Radical Writer I. F. Stone Wasn't A Paid Soviet Agent: He'd 'Perform Tasks' For Free

September 30th, 2006 1:47 PM
On The Corner today, John Podhoretz has the latest in a very old tale in a new laudatory biography of Isidor Feinstein Stone, or as the leftists remember and adore him, I.F. Stone. In the 1960's he was all the rage with his newsletter I.F. Stone's Weekly. A new book by Myra MacPherson, formerly a reporter for The Washington Post, apparently has ended up rebutting itself:
The Washington journalist Myra MacPherson has written a worshipful book about the radical leftist journalist I.F. Stone. A dozen years ago Stone's reputation was rocked when a retired KGB officer seemed to finger Stone as a paid agent of the Soviet Union. MacPherson evidently went to great pains to disprove this charge, and in her book she triumphantly claims to have done so. But, as Paul Berman explains in a fascinating review of her book (and a new collection of Stone's writing),  MacPherson "seems not to notice that in her ardor to rescue Stone from his enemies, she has yanked the rope a little too firmly and has accidentally hanged the man." Berman continues:

MacPherson informs us that Kalugin, having specified that Stone was never on the Soviet payroll, described Stone as a "fellow traveler" — meaning a friendly supporter of the Soviet cause, though not a disciplined member of any Communist organization. Kalugin explained (in words no admirer of I. F. Stone will want to read) that Stone "began his cooperation with the Soviet intelligence long before me, based entirely on his view of the world." Stone was "willing to perform tasks." He would "find out what the views of someone in the government were or some senator on such and such an issue."

MacPherson beams a benign light on those remarks. She observes that, first, there is a world of difference between merely cooperating with the K.G.B. and actively serving as an espionage agent; and, second, any proper journalist would leap at the opportunity to chat with well-connected functionaries of a foreign power; and, third, many a Washington big shot has conducted back-channel conversations with foreign governments. And so forth, one exculpatory point after another, each of which seems reasonable enough, except that, when you add them up, the sundry points seem to have missed the point. Stone, after all, has been extolled as a god, or, at least, an inspiring model for the journalists of today, and while it is good to distinguish between cooperation and espionage, and excellent to learn that Stone sought out acquaintances in many a dark corner, something about his willingness "to perform tasks" as part of his longtime "cooperation with Soviet intelligence" is bound to make us wonder, What on earth was that about?

So Stone didn't work for the totalitarian government in Moscow. He merely "performed tasks" for the Soviet Union for free, out of conviction. I confess that in the past, I have described Stone as a paid agent. That wasn't true. What he was, though, was every bit as despicable.

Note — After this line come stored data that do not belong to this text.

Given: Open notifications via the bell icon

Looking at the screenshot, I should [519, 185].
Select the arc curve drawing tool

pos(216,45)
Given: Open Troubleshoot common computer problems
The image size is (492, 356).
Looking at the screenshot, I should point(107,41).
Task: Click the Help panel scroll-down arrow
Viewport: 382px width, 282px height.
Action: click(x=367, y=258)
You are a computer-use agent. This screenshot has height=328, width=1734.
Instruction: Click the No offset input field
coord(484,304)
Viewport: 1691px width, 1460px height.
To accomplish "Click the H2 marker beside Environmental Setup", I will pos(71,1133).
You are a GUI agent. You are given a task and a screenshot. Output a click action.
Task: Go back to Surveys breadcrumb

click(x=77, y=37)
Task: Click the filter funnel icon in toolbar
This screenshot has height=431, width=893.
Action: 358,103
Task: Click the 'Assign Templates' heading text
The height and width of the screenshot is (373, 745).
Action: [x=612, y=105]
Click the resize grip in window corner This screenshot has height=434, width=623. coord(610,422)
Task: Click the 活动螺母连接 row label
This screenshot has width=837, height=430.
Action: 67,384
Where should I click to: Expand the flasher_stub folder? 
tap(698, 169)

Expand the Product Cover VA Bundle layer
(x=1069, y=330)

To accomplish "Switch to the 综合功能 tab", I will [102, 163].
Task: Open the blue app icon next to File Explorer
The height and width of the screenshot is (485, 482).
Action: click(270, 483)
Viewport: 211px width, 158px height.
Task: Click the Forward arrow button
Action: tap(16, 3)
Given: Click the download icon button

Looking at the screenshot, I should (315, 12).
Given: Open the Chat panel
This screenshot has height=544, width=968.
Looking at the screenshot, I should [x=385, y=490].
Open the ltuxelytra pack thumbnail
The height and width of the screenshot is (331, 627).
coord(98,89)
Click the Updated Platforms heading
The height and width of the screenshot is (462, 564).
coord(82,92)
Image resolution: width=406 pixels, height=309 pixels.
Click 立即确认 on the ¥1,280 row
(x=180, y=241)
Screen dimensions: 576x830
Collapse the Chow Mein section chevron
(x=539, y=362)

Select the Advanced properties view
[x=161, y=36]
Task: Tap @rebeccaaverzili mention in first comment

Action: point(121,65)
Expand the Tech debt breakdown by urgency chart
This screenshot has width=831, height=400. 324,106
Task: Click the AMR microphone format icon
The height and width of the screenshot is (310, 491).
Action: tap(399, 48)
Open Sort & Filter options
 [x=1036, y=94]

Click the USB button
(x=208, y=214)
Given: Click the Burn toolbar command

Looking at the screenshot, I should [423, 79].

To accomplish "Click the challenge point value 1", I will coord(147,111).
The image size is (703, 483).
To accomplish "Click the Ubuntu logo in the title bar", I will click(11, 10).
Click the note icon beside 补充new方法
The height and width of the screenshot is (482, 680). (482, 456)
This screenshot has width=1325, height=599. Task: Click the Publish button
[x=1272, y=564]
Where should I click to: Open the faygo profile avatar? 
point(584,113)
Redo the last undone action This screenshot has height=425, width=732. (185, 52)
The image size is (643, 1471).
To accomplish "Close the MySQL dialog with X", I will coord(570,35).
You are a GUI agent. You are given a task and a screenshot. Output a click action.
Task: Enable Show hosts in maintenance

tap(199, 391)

Stone was lionized by the liberal media elite when he died in 1989. First, one item from MediaWatch:

PETER'S PUFFERY. When I.F. Stone, Marxist author, journalist, and publisher of I.F. Stone's Weekly died on June 18, his passing drew attention from all four network news shows. The next night Peter Jennings took time to pay special tribute to Stone's career at the end of World News Tonight. Although Stone had called himself "half a Jeffersonian, half a Marxist," and had supported every leftist cause from Stalin to the Sandinistas, Jennings declared: "He generally found something useful to say...For many people, it's a rich experience to read or re-read Stone's views on America's place in the world, on freedom, on the way government works, and sometimes corrupts."

Jennings found Stone's novel definition of what journalism "was all about" particularly meaningful and recited it approvingly: "To defend the weak against the strong, to fight for justice, to bring healing perspectives to bear on the terrible hates and fears of mankind in the hope of someday bringing about a world in which men will enjoy the differences of the human garden, instead of killing each other over them." So much for objective journalism. (The I.F. Stone quote we noted was cited in The Nation after his death: "In a way, I was half a Jeffersonian and half a Marxist. I never saw a contradiction between the two, and I still don't.")

Then there were two Larry King tributes we put in our Notable Quotables newsletter:

"The late I.F. "Izzy" Stone was one of the all-time treasured Americans. The folk hero of the New Left was arguably the best investigative journalist ever to take finger to typewriter and he was a cultural spirit to millions, yours truly most definitely included. We will never see his likes again." -- CNN and Mutual Broadcasting talk show host Larry King in USA Today, June 26, 1989.

"If I were really King I'd....Allow every citizen the choice of what to do with his or her own body....Build a fitting permanent memorial to I.F. Stone, a truly genuine hero....Place the Presidential wand on Mario Cuomo's shoulder and make him give it a shot....Make ozone layers and acid rain and all that yuck go away somewhere." -- Mutual Broadcasting and CNN host Larry King in USA Today, August 7, 1989.